Mound Cotton Wollan & Greengrass LLP, New York (Kevin F. Buckley of counsel), for respondent.
Order, Supreme Court, New York County (Sabrina Kraus, J.), entered April 19, 2023, which granted defendant's motion for summary judgment dismissing the complaint, unanimously modified, on the law, to deny the motion insofar as the complaint seeks coverage for damage caused by sprinkler system leakage, and otherwise affirmed, without costs.
The court providently exercised its discretion in hearing the motion. Defendant offered more than a perfunctory claim of law office failure, which was sufficient to show good cause for its delay in filing its motion for summary judgment (see e.g. Obiotta v Dukes Sys. Corp., 132 AD3d 421, 421 [1st Dept 2015]; Stevens v RX Med. Dynamics, LLC, 191 AD3d 487, 488 [1st Dept 2021], lv denied 37 NY3d 909 [2021]).
On the merits, in connection with water damage that occurred after pipes froze and burst, causing leaks to sprinkler and domestic water lines, the court properly found that the domestic water line leak damage was excluded under subpart (d) of the insurance policy's vacancy exclusion for "Water damage."
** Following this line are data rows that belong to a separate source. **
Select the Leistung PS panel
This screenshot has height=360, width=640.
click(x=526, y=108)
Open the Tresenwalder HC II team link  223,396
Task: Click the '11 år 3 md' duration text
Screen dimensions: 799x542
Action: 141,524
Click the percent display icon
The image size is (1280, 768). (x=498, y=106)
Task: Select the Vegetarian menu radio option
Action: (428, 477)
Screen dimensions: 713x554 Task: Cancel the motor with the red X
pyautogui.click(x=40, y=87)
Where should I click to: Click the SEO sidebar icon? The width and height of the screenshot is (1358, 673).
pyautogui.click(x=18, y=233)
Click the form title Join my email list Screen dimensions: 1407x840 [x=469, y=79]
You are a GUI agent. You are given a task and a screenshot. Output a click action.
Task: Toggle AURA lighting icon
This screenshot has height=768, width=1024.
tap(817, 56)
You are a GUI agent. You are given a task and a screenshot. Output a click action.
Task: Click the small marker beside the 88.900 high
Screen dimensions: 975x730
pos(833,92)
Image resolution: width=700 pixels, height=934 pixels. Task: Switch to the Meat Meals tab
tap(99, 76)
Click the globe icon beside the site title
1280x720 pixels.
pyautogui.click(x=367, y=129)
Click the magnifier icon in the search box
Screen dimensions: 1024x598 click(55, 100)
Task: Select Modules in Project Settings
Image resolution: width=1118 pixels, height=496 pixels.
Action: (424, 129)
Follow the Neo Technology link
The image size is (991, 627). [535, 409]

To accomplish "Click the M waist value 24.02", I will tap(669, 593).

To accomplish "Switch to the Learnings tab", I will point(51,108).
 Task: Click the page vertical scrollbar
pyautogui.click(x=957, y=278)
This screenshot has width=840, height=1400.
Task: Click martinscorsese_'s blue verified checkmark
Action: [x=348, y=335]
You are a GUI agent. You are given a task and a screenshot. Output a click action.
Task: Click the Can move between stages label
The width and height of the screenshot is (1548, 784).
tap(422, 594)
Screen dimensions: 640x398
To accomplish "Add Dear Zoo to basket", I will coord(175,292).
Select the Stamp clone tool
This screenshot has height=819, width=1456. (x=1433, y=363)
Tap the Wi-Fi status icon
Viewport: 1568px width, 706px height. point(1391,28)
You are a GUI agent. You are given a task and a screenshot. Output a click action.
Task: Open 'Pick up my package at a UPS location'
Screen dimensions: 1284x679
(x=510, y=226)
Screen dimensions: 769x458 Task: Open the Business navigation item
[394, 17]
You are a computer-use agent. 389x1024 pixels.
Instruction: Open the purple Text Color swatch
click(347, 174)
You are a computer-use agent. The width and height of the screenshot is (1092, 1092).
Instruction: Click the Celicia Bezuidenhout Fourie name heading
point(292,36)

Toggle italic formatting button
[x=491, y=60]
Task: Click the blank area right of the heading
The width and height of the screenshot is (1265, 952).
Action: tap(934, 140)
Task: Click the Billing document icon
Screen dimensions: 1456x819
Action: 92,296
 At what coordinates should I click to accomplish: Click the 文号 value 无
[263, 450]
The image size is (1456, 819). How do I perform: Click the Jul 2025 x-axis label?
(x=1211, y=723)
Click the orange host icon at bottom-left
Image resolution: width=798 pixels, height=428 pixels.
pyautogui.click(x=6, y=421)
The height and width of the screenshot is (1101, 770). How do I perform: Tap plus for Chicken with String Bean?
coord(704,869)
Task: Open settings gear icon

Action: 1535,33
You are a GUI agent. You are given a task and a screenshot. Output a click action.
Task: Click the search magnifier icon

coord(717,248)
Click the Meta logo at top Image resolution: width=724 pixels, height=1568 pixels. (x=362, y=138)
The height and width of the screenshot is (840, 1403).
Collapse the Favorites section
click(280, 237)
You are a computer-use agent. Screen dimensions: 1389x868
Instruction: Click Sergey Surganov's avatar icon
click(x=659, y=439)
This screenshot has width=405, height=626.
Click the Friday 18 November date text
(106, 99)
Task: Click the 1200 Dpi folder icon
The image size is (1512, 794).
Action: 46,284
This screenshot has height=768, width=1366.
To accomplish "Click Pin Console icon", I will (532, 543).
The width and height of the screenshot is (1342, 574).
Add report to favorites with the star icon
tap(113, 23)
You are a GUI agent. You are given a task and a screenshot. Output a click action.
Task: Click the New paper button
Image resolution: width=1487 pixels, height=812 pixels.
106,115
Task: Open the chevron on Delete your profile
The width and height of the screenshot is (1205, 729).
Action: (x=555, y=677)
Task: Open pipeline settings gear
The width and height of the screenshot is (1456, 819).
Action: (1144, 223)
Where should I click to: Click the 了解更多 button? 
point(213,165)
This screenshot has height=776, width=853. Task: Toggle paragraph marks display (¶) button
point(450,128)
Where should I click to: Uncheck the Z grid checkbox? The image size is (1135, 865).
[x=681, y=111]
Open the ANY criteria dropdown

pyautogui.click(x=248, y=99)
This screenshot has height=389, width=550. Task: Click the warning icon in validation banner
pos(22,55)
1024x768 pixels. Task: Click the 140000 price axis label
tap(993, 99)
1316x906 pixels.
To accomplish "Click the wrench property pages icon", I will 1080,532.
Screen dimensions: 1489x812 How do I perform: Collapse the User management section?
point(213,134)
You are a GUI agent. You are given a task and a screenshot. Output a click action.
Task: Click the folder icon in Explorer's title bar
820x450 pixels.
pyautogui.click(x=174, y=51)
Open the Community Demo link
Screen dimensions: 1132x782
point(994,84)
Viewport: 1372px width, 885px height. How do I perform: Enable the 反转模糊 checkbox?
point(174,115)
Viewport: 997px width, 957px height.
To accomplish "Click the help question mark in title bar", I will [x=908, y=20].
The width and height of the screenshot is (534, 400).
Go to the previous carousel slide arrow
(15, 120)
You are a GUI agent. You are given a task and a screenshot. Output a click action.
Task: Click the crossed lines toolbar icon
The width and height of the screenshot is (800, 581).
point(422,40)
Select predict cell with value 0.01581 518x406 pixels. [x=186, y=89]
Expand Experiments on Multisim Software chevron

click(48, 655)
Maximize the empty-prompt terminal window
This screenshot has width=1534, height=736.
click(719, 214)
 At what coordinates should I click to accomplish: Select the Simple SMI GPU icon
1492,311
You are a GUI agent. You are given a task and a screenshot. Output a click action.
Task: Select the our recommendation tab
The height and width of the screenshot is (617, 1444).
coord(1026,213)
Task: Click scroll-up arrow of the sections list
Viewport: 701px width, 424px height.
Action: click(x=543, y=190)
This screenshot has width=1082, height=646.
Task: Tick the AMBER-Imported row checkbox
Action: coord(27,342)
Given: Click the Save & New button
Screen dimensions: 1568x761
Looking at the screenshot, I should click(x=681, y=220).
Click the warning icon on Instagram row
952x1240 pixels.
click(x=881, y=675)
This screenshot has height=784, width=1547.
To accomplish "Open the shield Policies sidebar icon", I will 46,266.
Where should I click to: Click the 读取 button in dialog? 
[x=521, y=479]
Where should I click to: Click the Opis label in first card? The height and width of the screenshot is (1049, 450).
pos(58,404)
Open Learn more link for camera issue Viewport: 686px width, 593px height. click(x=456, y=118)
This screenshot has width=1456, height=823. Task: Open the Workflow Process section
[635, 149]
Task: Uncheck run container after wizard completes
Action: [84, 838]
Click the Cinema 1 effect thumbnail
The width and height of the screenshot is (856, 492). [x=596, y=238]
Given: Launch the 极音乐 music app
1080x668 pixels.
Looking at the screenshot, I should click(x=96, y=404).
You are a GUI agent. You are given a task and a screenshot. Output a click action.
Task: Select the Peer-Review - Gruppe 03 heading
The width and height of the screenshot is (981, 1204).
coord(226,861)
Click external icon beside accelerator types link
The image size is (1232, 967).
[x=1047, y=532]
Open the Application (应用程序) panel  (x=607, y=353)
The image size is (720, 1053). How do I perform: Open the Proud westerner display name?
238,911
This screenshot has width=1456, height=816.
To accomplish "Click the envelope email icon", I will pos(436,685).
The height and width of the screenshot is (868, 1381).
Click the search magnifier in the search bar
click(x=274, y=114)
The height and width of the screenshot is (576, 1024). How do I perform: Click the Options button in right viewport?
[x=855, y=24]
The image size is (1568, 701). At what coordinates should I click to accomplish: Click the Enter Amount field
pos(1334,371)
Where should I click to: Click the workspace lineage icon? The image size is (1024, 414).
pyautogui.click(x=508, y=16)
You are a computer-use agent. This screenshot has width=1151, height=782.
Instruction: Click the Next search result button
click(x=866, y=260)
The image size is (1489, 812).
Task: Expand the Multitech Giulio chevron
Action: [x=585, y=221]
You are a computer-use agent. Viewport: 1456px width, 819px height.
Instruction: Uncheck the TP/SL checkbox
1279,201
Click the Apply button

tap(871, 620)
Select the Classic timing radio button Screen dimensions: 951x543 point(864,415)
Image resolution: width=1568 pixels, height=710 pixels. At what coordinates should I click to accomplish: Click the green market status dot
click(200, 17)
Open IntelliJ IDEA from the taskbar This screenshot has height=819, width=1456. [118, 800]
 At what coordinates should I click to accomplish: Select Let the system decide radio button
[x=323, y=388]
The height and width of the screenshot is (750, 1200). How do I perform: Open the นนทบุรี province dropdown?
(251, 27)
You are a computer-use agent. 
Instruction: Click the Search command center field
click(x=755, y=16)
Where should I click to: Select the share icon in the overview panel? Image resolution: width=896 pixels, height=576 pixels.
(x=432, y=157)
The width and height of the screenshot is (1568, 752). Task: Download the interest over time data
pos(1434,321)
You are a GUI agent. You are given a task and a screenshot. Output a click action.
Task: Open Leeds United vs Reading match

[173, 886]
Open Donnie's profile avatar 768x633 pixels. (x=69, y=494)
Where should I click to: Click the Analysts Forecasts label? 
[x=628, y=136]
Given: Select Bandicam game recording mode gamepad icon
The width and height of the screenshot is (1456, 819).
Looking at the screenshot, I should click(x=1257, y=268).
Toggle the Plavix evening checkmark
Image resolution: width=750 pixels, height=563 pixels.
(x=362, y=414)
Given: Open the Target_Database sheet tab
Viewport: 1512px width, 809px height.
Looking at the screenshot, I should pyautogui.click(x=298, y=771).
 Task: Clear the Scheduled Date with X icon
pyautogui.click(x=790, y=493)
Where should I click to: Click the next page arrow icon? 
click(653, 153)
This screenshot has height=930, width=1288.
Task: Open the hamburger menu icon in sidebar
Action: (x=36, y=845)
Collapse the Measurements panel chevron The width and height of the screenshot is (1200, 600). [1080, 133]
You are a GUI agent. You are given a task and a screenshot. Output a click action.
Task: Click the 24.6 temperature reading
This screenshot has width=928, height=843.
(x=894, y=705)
However, the court should not have granted summary judgment as to plaintiff's claim for damages connected to the sprinkler system leakage under that same vacancy exclusion. There is a triable question of fact whether the original insured, the restaurant Carmen Anthony Restaurant Group (CARG), sufficiently protected the sprinklers against freezing as required by the exception to the exclusion (see generally Chelsea Props. Inc. v Wesco Ins. Co., 212 AD3d 497, 498 [1st Dept 2023]; Zimmerman v Leatherstocking Coop. Ins. Co., 226 AD3d 1239, 1240 [3d Dept 2024]). Evidence supporting plaintiff's case that CARG protected the sprinklers from freezing includes the fact that the premises used a dry-pipe sprinkler system with an electric heater that CARG's CFO testified was on at the time she visited the restaurant on the day of the loss.
Against this showing, defendant failed to eliminate any question of fact. While its expert identified three potential causes for why water entered the dry pipes, he did not conclude what actually caused the sprinkler pipes to hold water, and defendant does not explain why we should find that CARG did not meet its obligation to protect the system even if the sprinkler failed because of one of those theories (see e.g. Saiz v Charter Oak Fire Ins. Co., 2007 WL 2701398, *6, 2007 US Dist. LEXIS 67767, *17-20 [D Colo, Sept. 12, 2007, No. 06-cv-01144-EWN-BNB], affd, 299 Fed Appx 836 [10th Cir 2008]; 7th & Allen Equities v Hartford Cas. Ins. Co., 2012 WL 5392167, *6-7, 2012 US Dist LEXIS 158081, *18-23 [ED Pa, Nov. 2, 2012, No. 11-cv-01567]).
Defendant's separate assertion that plaintiff cannot meet its burden of proving damages is unavailing, as it misapprehends the initial burden defendant bears on its own summary judgment motion.
We have considered the parties' remaining contentions and find them unavailing.
THIS CONSTITUTES THE DECISION AND ORDER OF THE SUPREME COURT, APPELLATE [*2]DIVISION, FIRST DEPARTMENT.